The story revolves around four twenty-something women having a debaucherous last night out in old Sydney town before the straight one of the bunch, Karli (Tracey Mann), flies to the Big Apple with her daddy’s $3000, in an attempt to get her shit together. The anarchy that ensues harks back to a time when drugs were cheap, rock’n’roll was raw and the young generation still wore its bohemian element with pride.

This film is a testament to all those who never sold out. It couldn’t be more at odds with the MIFF program guide’s description of it as ‘A kind of post-punk proto-Sex in the City.’ While it is about female friendship, the women couldn’t care less about corporate careers, designer fashion, and finding Mr Right. One wears a tshirt that says ‘If I can’t be free I can be cheap.’

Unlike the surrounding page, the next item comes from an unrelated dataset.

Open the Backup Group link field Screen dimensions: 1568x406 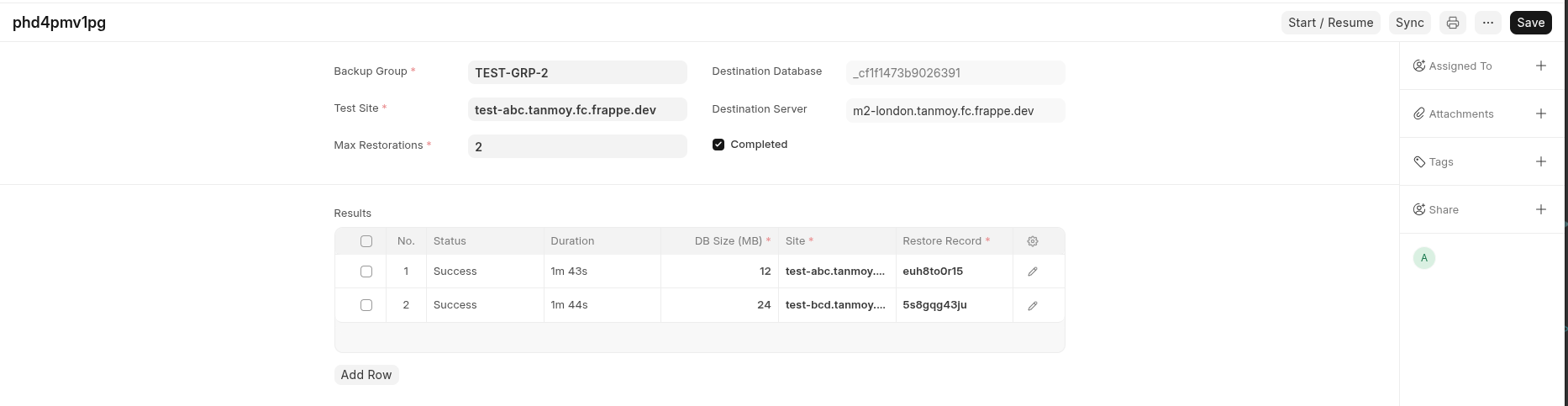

Going Down captures the expansive and full-throttle nature of 80s subcultures on the urban fringes using raw handheld footage and gritty location shoots. Fast cars ride with the shared house debris, the Kings Cross nightlife, Drag Queens, boys with dumb bogan wrap-around-sunglasses and bleached mullets, over-the-counter cough medicine, ugly lead singers with real talent, shooting up at parties, women in hot plastic pants, dalliances with prostitution and drunken sex with strangers. The depiction of Aussie vernacular never rang so true against the sunny outlines of Centrepoint Tower and Bondi Beach. Arguments about money, morals, and loyalty swing fast and wild across the story arc, as friends clash and loyalties are divided.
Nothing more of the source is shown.